Moreover, it was found that the brain case has four unusual features that distinguish it from the brain cases of Homo sapiens, which suggests that its classification as a separate species - Homo floresiensis - is justified. This new combination of cranial features is unprecedented, and given the size, the smaller brain was therefore more complex.

Homo floresiensis

Dating suggests that the hobbit lived on Flores for many tens of thousands of years and probably died out about 13,000 years ago, perhaps following a massive volcanic eruption. If Homo floresiensis is proven, and Professor Falk is correct, it would mean that a diminutive species of human being was living alongside Homo sapiens.

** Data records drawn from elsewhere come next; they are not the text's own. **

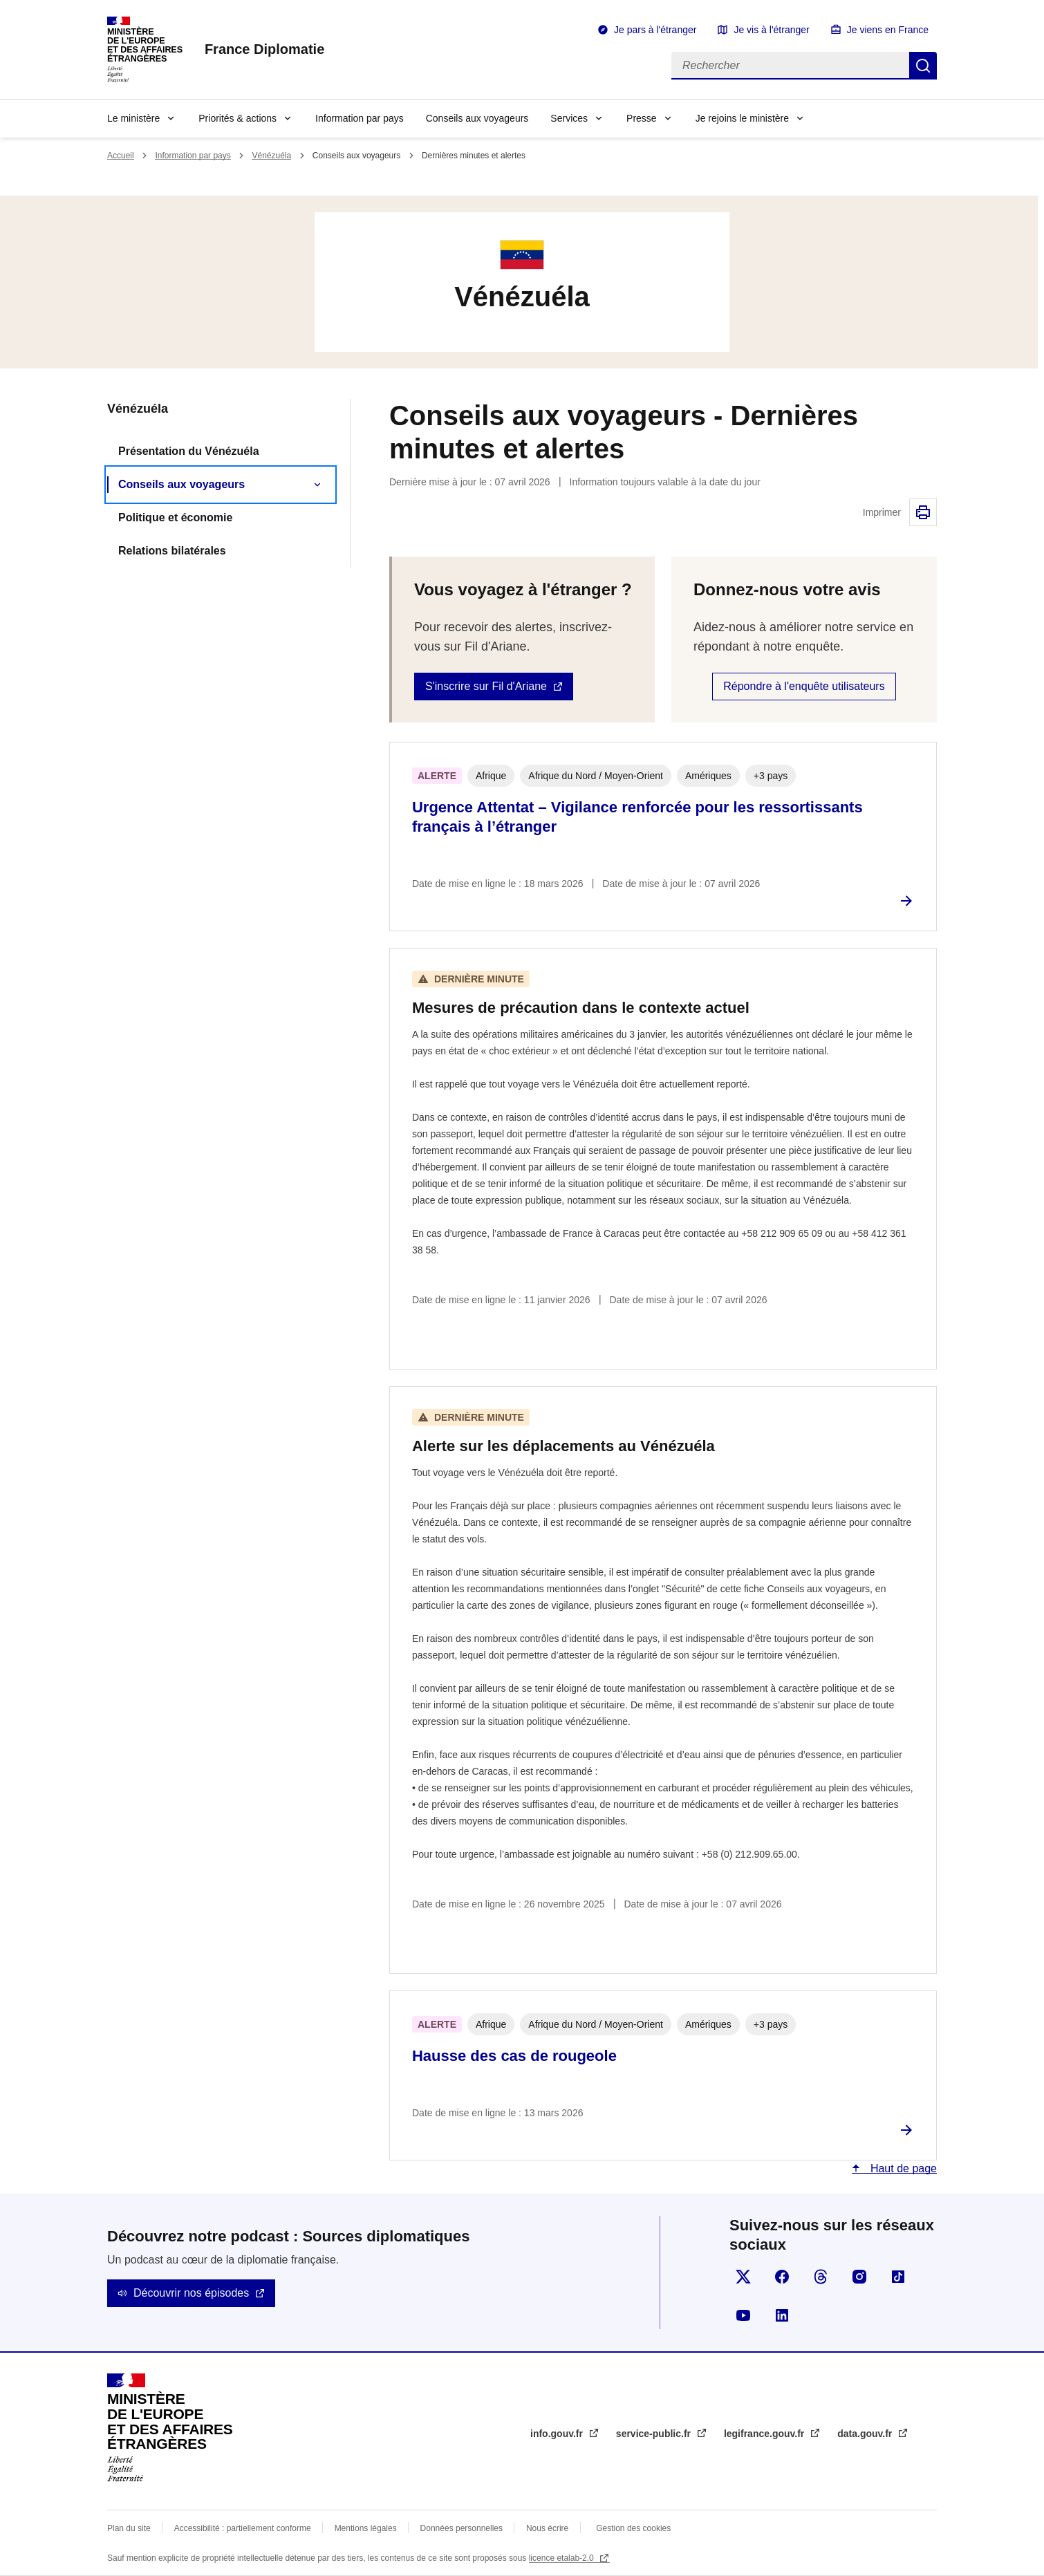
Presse (641, 118)
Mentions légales (366, 2528)
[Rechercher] (790, 66)
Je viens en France (888, 29)
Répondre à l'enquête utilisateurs (803, 686)
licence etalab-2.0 (562, 2558)
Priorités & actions (237, 118)
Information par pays (359, 118)
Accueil (120, 155)
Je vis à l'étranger (771, 29)
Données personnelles (461, 2528)
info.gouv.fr (558, 2433)
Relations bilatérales (172, 551)
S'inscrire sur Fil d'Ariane (486, 686)
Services (569, 118)
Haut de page (902, 2168)
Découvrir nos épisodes (191, 2293)
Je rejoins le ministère (742, 118)
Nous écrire (547, 2528)
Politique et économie (175, 517)
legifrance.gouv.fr (765, 2433)
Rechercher (923, 66)
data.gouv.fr (866, 2433)
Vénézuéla (271, 155)
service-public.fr (654, 2433)
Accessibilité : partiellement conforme (242, 2528)
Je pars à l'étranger (655, 29)
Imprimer (923, 512)
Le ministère (133, 118)
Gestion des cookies (633, 2528)
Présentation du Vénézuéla (188, 451)
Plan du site (129, 2528)
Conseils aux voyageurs (477, 118)
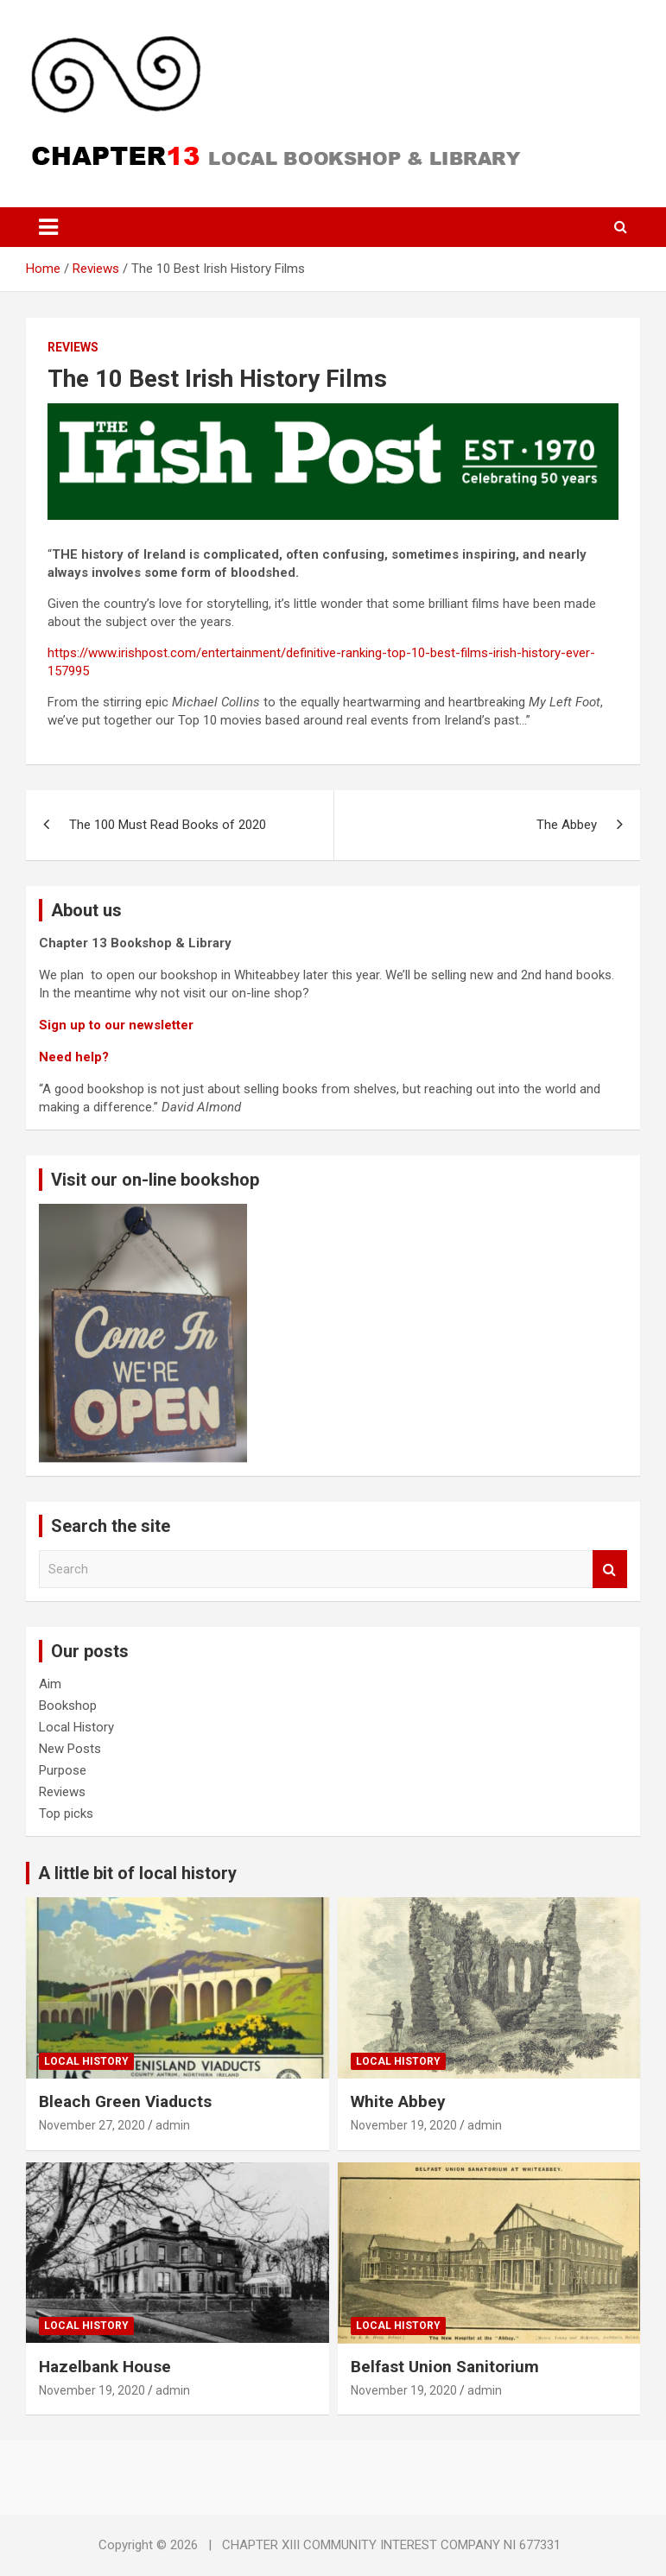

How the debate is unfolding

October 2004: A team of scientists from Indonesia and Australia announce the discovery of a skull and partial skeleton on the island of Flores. They say the bones belonged to a dwarf species of human being that they nickname 'the hobbit'. They classify it as a new species. November 2004: A rival scientist from Indonesia says the skull belongs to an anatomically modern human suffering from microcephaly. An acrimonious row occurs over the possession of the bones.

March 2005: Professor Dean Falk says that a brain scan of the hobbit's skull suggests the creature was capable of intelligent behaviour, and was not suffering from congenital brain disease.

October 2005: Australian scientists announce the discovery of more bones belonging to the hobbit. Crucially, they fail to find a second skull.

May 2006: Dean Falk's previous study is criticised for relying on a comparison with a microcephalic skull of a 10-year-old boy. June 2006: Dispute deepens. Some anthropologists claim that the stone tools found with the hobbit could only have been made by Homo sapiens. Others, however, claim that identical stone tools found a few miles away were made between 700,000 and 840,000 years ago, long before H. sapiens evolved.

August 2006: Critical scientists back up their claim that the hobbit is nothing more than a small-brained modern human.

January 2007: Dean Falk publishes "definitive" evidence showing Homo floresiensis should be recognised as a new species of dwarf human.